I adopted my little floof ball on December 12, 2019. Shes been with us for 6 months. I'm so so sorry for your loss.


----------



## Catlyn (Jun 8, 2020)

Awwww she's soo flipping cute! She looks a bit like Musti! What is she like?


----------



## Hermelin (Jun 8, 2020)

I bought Odin 26 august 2017 when he was 8 weeks old, so it will be three years with him. 


I took over my bunny Lilja 6 may 2018, which would of been 2 years. I didn’t have to pay for her. I could of pick her up earlier but she had winter fur and I had to wait until she started to get summer fur, so she could move indoors. 
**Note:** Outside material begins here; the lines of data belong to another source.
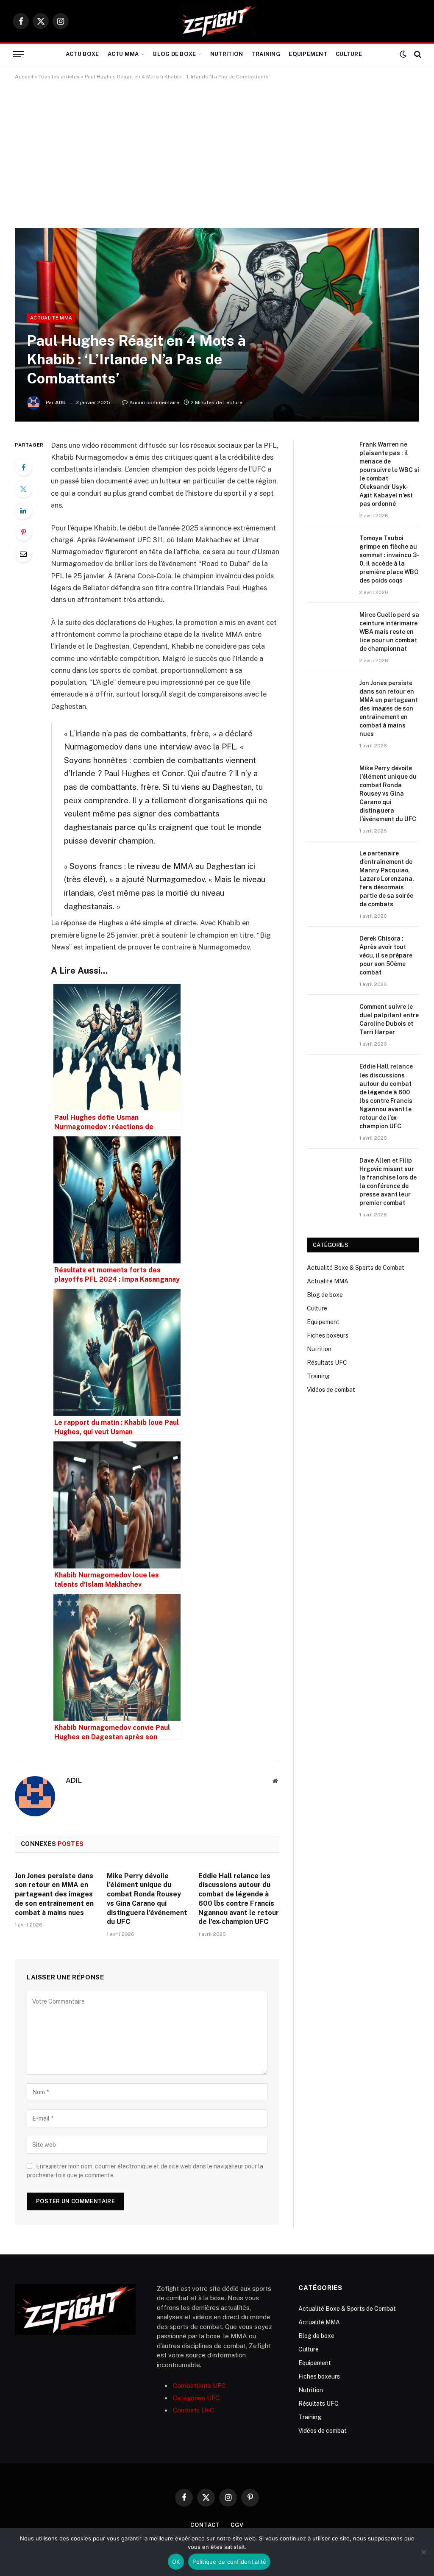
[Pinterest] (23, 532)
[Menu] (18, 54)
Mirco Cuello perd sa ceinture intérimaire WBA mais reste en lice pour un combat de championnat (389, 631)
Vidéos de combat (331, 1389)
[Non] (423, 2552)
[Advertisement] (217, 153)
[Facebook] (23, 467)
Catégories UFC (196, 2397)
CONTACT (205, 2525)
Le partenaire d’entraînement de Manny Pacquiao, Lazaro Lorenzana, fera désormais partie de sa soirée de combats (386, 879)
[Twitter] (23, 488)
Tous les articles (59, 77)
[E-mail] (23, 553)
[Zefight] (217, 21)
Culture (349, 54)
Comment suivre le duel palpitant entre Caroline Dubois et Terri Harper (389, 1019)
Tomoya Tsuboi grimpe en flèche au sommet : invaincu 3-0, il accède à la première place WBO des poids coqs (389, 559)
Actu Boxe (82, 54)
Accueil (24, 77)
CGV (237, 2525)
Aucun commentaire (154, 402)
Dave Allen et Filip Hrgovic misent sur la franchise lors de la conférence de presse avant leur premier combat (388, 1181)
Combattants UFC (199, 2385)
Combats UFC (193, 2410)
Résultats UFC (327, 1362)
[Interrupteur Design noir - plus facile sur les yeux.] (403, 54)
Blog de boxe (174, 54)
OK (176, 2561)
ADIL (61, 402)
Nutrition (226, 54)
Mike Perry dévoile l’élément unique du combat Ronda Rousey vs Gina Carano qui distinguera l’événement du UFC (147, 1899)
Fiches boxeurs (327, 1335)
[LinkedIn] (23, 510)
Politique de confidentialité (229, 2561)
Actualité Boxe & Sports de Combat (355, 1267)
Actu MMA (123, 54)
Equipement (308, 54)
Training (266, 54)
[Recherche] (416, 54)
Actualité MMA (51, 317)
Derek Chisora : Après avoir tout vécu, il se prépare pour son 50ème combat (385, 955)
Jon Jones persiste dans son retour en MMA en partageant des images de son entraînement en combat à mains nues (54, 1894)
I bought Toste for a symbolized sum of money, so he moved to me the 8 of October 2018.


----------



## OreoTheMiniLop (Jun 8, 2020)

She's very skittish. Once you get to know her she is a cuddle mnster and loves to circle you. She only grooms people she knows well.


----------



## OreoTheMiniLop (Jun 8, 2020)

Oreo is also able to pick up tricks quickly and by quickly I mean 2--3 sessions of training quick.


----------



## Catlyn (Jun 12, 2020)

Anynody else care to share?


----------



## Oceanie (Jun 12, 2020)

I got Chamomile on June 8th too. Which also just so happens to be my favorite day of the year because it's World Oceans Day as well. She is an Ocean Bunny . Also, I'm sorry for your loss of Musti. He was so well loved.


----------



## Catlyn (Jun 12, 2020)

Hey that's really nice! Makes me glad to know that somebody else shares the same adoption day i had. Can you share a pic of Chamomile?


----------



## Freedom (Jun 13, 2020)

July 4th will be our Toko's 1 year gotcha versarry. 
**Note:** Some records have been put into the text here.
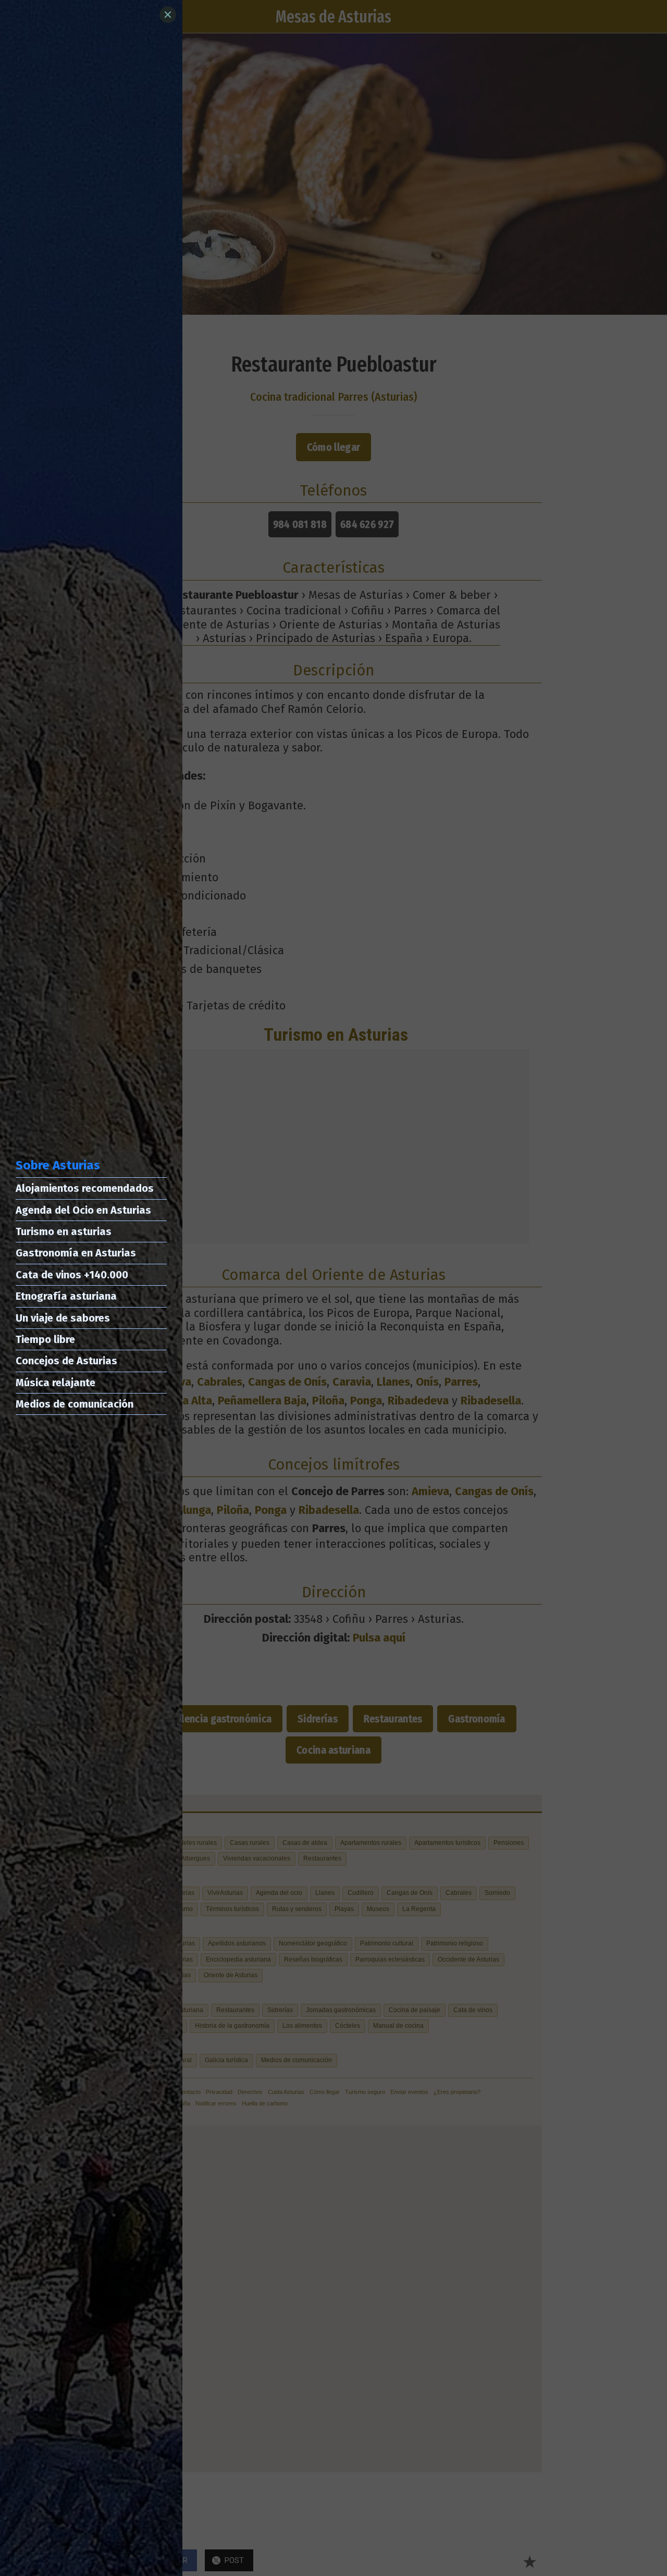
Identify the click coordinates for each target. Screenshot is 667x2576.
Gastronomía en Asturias (76, 1253)
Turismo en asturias (64, 1231)
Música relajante (55, 1382)
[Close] (167, 14)
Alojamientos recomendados (85, 1188)
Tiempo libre (45, 1339)
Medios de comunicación (74, 1404)
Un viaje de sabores (63, 1318)
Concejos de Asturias (66, 1360)
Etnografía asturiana (66, 1296)
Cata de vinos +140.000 (72, 1274)
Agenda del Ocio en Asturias (83, 1210)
He just turned 1 in March.


----------



## Apollo’s Slave (Jun 13, 2020)

28 November will be Apollo’s first year with us! 



Apollo when we got him



Apollo now! He still has both ears but he often does this for some reason


----------



## Blue eyes (Jun 13, 2020)

I can't recall anymore with most of mine. My remaining rabbit, Mocha, we got from a rescue in Sept of 2012. They weren't sure his age but guessed at least a year old. So come September, he'll have been with us for 8 years.


----------



## Catlyn (Jun 13, 2020)

Blue eyes said:


> I can't recall anymore with most of mine. My remaining rabbit, Mocha, we got from a rescue in Sept of 2012. They weren't sure his age but guessed at least a year old. So come September, he'll have been with us for 8 years.


That's quite long!
Have You just forgotten because there hsve been so many bunnies?


----------



## Blue eyes (Jun 13, 2020)

Catlyn said:


> That's quite long!
> Have You just forgotten because there hsve been so many bunnies?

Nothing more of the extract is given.